Que se passe-t-il lorsque les affiches lyonnaises invitent à fêter le beaujolais nouveau au Hilton ? Rien. Ou presque. Et ce n’est pas plus mal. Pas de majorettes faisant sauter le bouchon, d’échassières volantes aux ailes de tulle, de ballerines lâchées dans les grappes. Mais surtout : pas de discours !
La vigne était représentée par un quarteron de compagnons du beaujolais, en tablier roide et chapeau plat. Ceux qui s’attendaient à les voir se lancer dans un quadrille à la gloire de Bacchus en sont pour leurs frais. Nos austères pépères ont su conserver toute leur dignité, leur tastevin passé autour du cou, l’instrument indispensable de leur fonction, toujours à portée de main. Un peu comme si les politiques se promenaient avec une écumoire à sottises, ce qu’ils ne font pas, car nul ne saurait être forcé de s’écumer soi-même.

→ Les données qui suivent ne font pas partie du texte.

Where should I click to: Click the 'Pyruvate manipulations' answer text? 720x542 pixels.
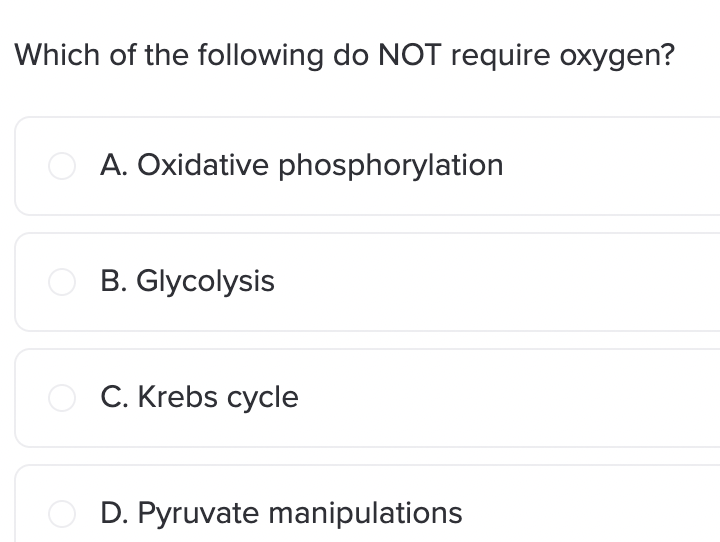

Avant que les grandes portes du temple de la boustiffaille ne s’ouvrent, on aura tout de même pris le temps, sur les parvis, de tremper les lèvres dans le divin breuvage. Sans retrouver la foi, il faut bien le dire. Et de feuilleter les pages saumon du journal Les Petites Affiches Lyonnaises, seule concession faite à la poissonnerie. Car le buffet est lyonnais, résolument lyonnais, terriblement lyonnais. Il y a même dans un coin un stand de nems et de brochettes au curry, spécialités incontournables de la Guillotière. Des charcuteries crues et cuites. De l’andouille. Bon, cela n’a rien d’exceptionnel dans un cocktail, mais d’habitudes elles sont en tenue de soirée, celles-là sont découpées en tranches fines. Du gras double, des tripes à la lyonnaise. Chacun se ressert abondamment. Une mémé morfale traverse la salle de part en part, cramponnée à son assiette comme un martien à sa soucoupe. Car si le beaujolais est de l’année, la clientèle pour sa part est plutôt millésimée. A part une petite catwoman toute en bottes et en jambes, quelques jeunes gens égarés venus se rendre compte par eux-mêmes à quoi s’amusent leurs parents quand ils disent qu’il vont à une fête, il faut bien reconnaître que le carnet d’adresse des Petites Affiches Lyonnaises n’est pas celui des Inrockuptibles.
Mario court partout. Lui qui est habitué à photographier les stars se retrouve un peu en jachère. Qu’importe. Il prend tout ce qui passe. « Regardez-moi, attendez, bordel ! ». Il y a deux minutes, les « amoureux » ne savaient pas encore qu’ils l’étaient, les voilà presque mariés pour la photo : « un bisou ! ». Gérard Collomb vient d’arriver et ça n’a rien à voir. Il aura à peine croisé Jean-Jack Queyranne. On le veut sur la photo, aux côtés de Benoît Soury, le candidat-président à la Chambre de commerce. Collomb se fait un peu prier : « ce n’est pas une campagne électorale au moins ? ». Mais non, mais non. Il finira par y consentir avec un sourire si large qu’on ne saura plus lequel des deux est candidat. De toutes façons, à force de se faire tirer le portrait avec tout le monde il va forcément tomber sur le futur vainqueur.
Le maire n’est pas venu pour rien. On lui remet un tablier. Certes, ce n’est pas la première fois. Mais celui-ci porte une étoile flamboyante qui n’a rien de réglementaire et qui symbolise Les Petites Affiches Lyonnaises. Pour des raisons qui demeurent obscures. Et rien, il ne se passe rien. La « fête » brouhahate gentiment, à petits pas glissés, à petites bouchées, à petites gorgées. Tout le monde se fait des sourires en faisant semblant de se connaître. Des chargés de com’ passent leur temps à se glisser des cartes de visite dans les poches les uns des autres. Même Alain Bideau semble là par devoir. Semblant regretter qu’on lui ait rédimé ses frais de bouche, et qu’il en soit réduit à se contenter des invitations des autres.